Now if they are telling them how to behave when they aren't acting on behalf of the company, that's kinda suck.
posted by quin at 4:13 PM on July 26, 2007


I tried Second Life once. It's crap. World's Chat and Active Worlds were better, and that was like ten years ago.
posted by ZachsMind at 4:15 PM on July 26, 2007


I was going to write a witty response to ZachsMind, but I have Second Life running in the background and it somehow manages to make typing in webforms excruciatingly slow. And, uh, I don't want to quit it because I'm working on something fun. So I guess that makes for a very lukewarm recommendation?

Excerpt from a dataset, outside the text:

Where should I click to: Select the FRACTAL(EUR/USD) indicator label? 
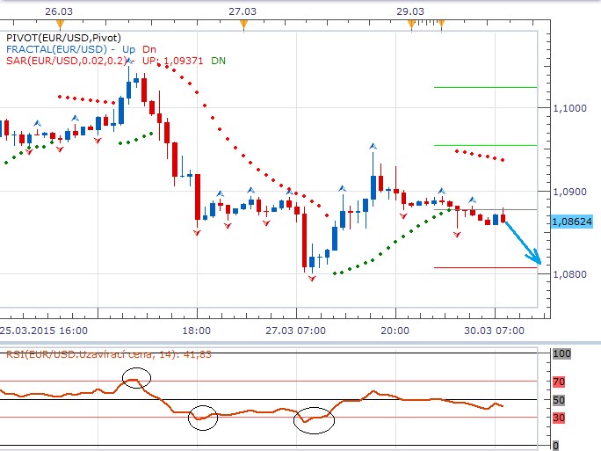[54, 49]
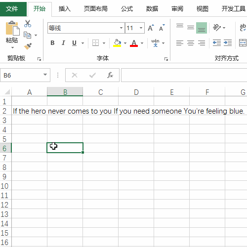Toggle Bold formatting

click(x=52, y=43)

Seriously, though, IBM is playing its cards well here. It's not yet clear to anyone, as far as I can tell, what virtual worlds will be good for, but you only figure it out by getting dirty in them, not by waiting 5-10 years to see how it all shakes out. Worst case, VW's bomb and they'll have a really clear idea what didn't work about them.
posted by heresiarch at 4:48 PM on July 26, 2007


Lotta hype about Secondlife these days, and it just plain does not live up to it. Even the people who make it admit that the code/design is pretty much crap.
posted by nightchrome at 6:02 PM on July 26, 2007


I never got past that first zone it puts you in with all the attempts at coding tutorials and there was a lovely harp in a building that was playing a song by Gypsy Soul which I hadn't heard since the heady days of Napster & mp3.com. Gypsy Soul is beautiful.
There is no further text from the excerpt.